• PASSAGE SHOWN:
Prove that:

Question:

Prove that:

(i) $\frac{\sin A+\sin 3 A}{\cos A-\cos 3 A}=\cot A$

(ii) $\frac{\sin 9 A-\sin 7 A}{\cos 7 A-\cos 9 A}=\cot 8 \mathrm{~A}$

(iii) $\frac{\sin A-\sin B}{\cos A+\cos B}=\tan \frac{A-B}{2}$

(iv) $\frac{\sin A+\sin B}{\sin A-\sin B}=\tan \left(\frac{A+B}{2}\right) \cot \left(\frac{A-B}{2}\right)$

(v) $\frac{\cos A+\cos B}{\cos B-\cos A}=\cot \left(\frac{A+B}{2}\right) \cot \left(\frac{A-B}{2}\right)$

Solution:

(i) Consider LHS :

$\frac{\sin A+\sin 3 A}{\cos A-\cos 3 A}$

$=\frac{2 \sin \left(\frac{A+3 A}{2}\right) \cos \left(\frac{A-3 A}{2}\right)}{2 \sin \left(\frac{A+3 A}{2}\right) \sin \left(\frac{3 A-A}{2}\right)}$

$\left\{\because \sin A+\sin B=2 \sin \left(\frac{A+B}{2}\right) \cos \left(\frac{A-B}{2}\right)\right.$, and $\left.\cos A-\cos B=2 \sin \left(\frac{A+B}{2}\right) c \cos \left(\frac{B-A}{2}\right)\right\}$

$=\frac{\sin 2 A \cos (-A)}{\sin 2 A \sin A}$

$=\frac{\sin 2 A \cos A}{\sin 2 A \sin A}$

$=\cot A$

$=$ RHS

Hence, LHS $=$ RHS.

(ii) Consider LHS :

$\frac{\sin 9 A-\sin 7 A}{\cos 7 A-\cos 9 A}$

$=\frac{2 \sin \left(\frac{9 A-7 A}{2}\right) \cos \left(\frac{9 A+7 A}{2}\right)}{2 \sin \left(\frac{7 A+9 A}{2}\right) \sin \left(\frac{9 A-7 A}{2}\right)}$

$\left[\because \sin A-\sin B=2 \sin \left(\frac{A-B}{2}\right) \cos \left(\frac{A+B}{2}\right)\right.$ and $\left.\cos A-\cos B=2 \sin \left(\frac{A+B}{2}\right) \cos \left(\frac{B-A}{2}\right)\right]$

$=\frac{\sin A \cos 8 A}{\sin 8 A \sin A}$

$=\cot 8 A$

$=$ RHS

Hence, LHS $=$ RHS.

• RECORDED DATA:
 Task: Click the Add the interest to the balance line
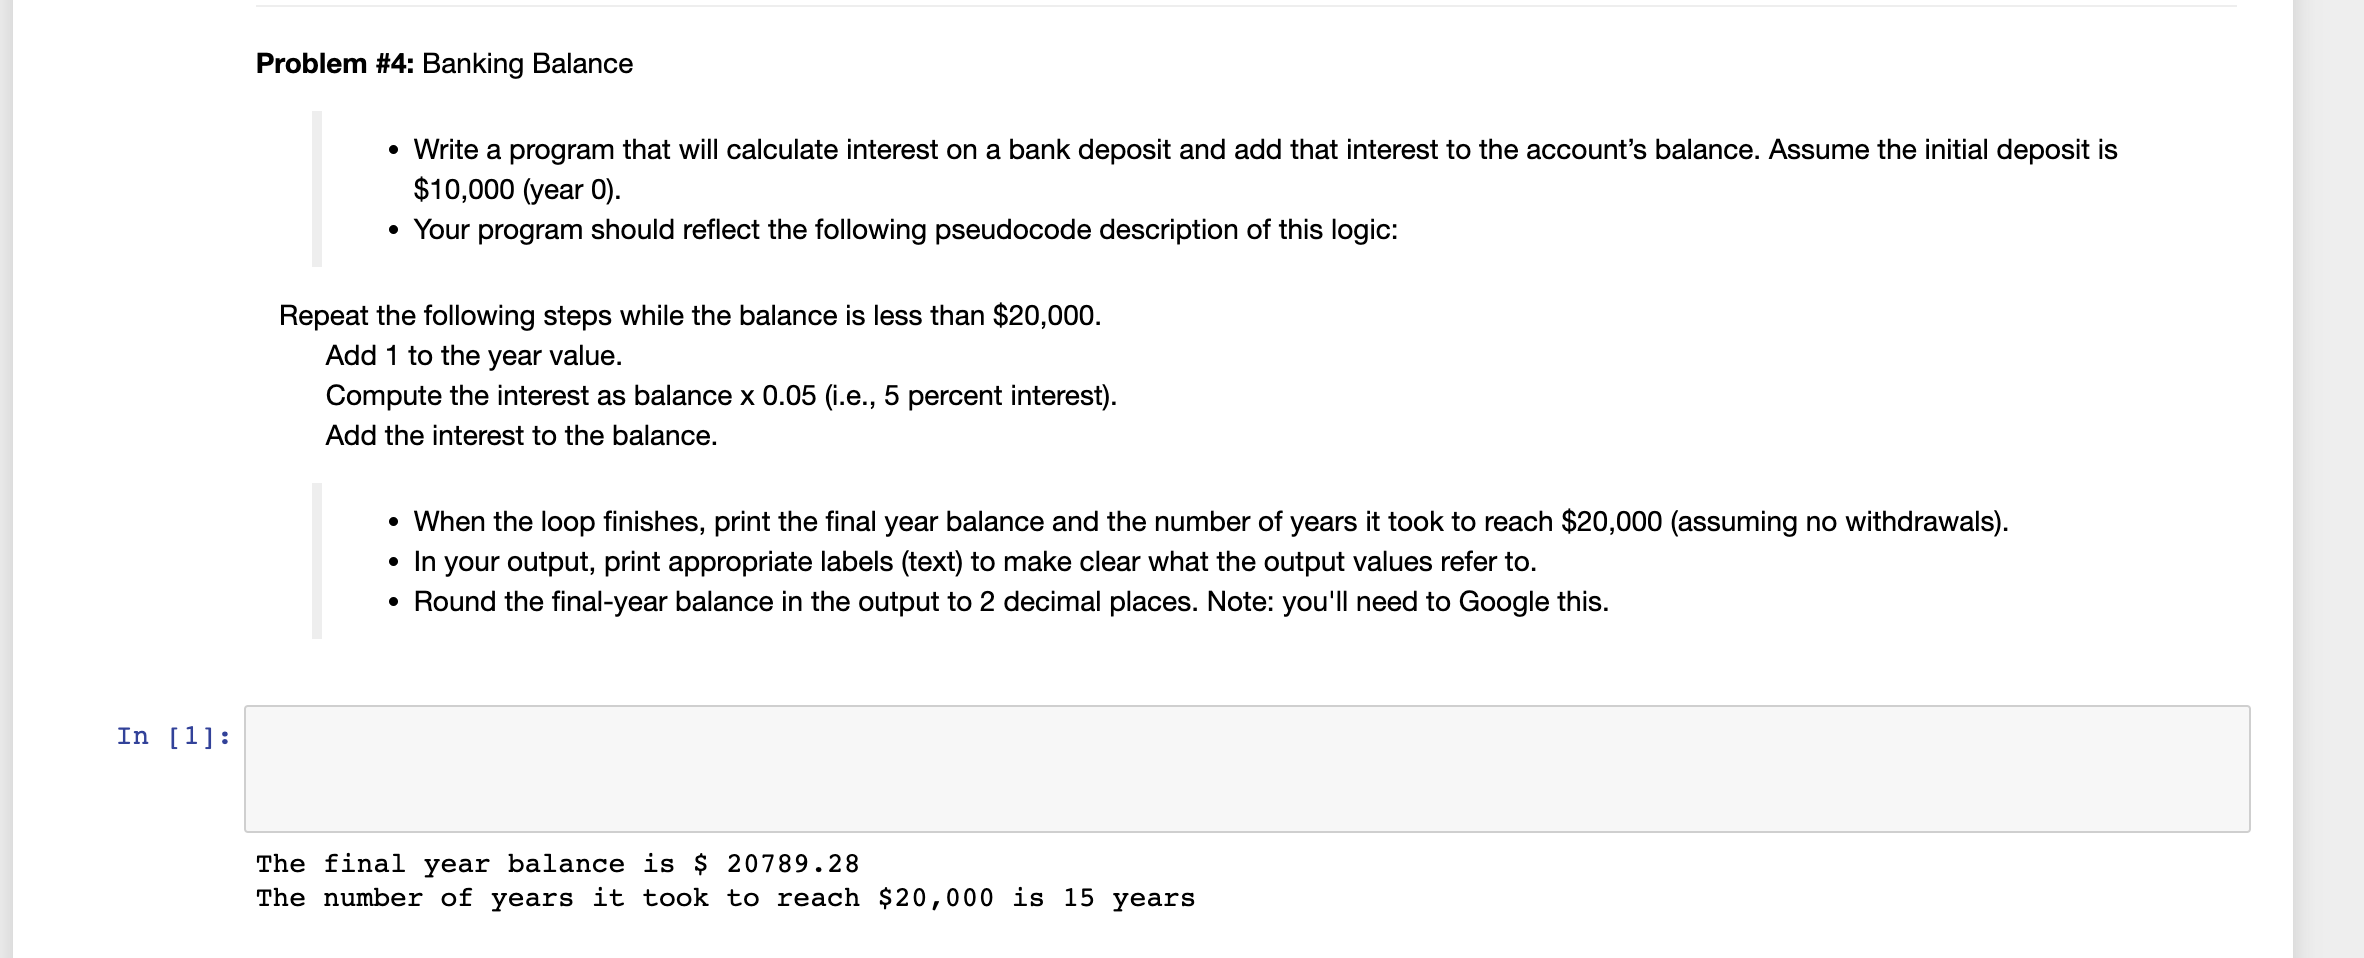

• DIRECTIONS: Supply the continuation of the trigonometric identity proofs, starting immediately after their final sentence. The lines play no part in what is asked here.

• OUTPUT FOR THIS TASK:
(iii) Consider LHS :

$\frac{\sin A-\sin B}{\cos A+\cos B}$

$=\frac{2 \sin \left(\frac{A-B}{2}\right) \cos \left(\frac{A+B}{2}\right)}{2 \cos \left(\frac{A+B}{2}\right) \cos \left(\frac{A-B}{2}\right)}$

$\left[\because \sin A-\sin B=2 \sin \left(\frac{A-B}{2}\right) \cos \left(\frac{A+B}{2}\right)\right.$ and $\left.\cos A+\cos B=2 \cos \left(\frac{A+B}{2}\right) \cos \left(\frac{A-B}{2}\right)\right]$

$=\frac{\sin \left(\frac{A-B}{2}\right) \cos \left(\frac{A+B}{2}\right)}{\cos \left(\frac{A+B}{2}\right) \cos \left(\frac{A-B}{2}\right)}$

$=\tan \left(\frac{A-B}{2}\right)$

$=$ RHS

Hence, LHS $=$ RHS.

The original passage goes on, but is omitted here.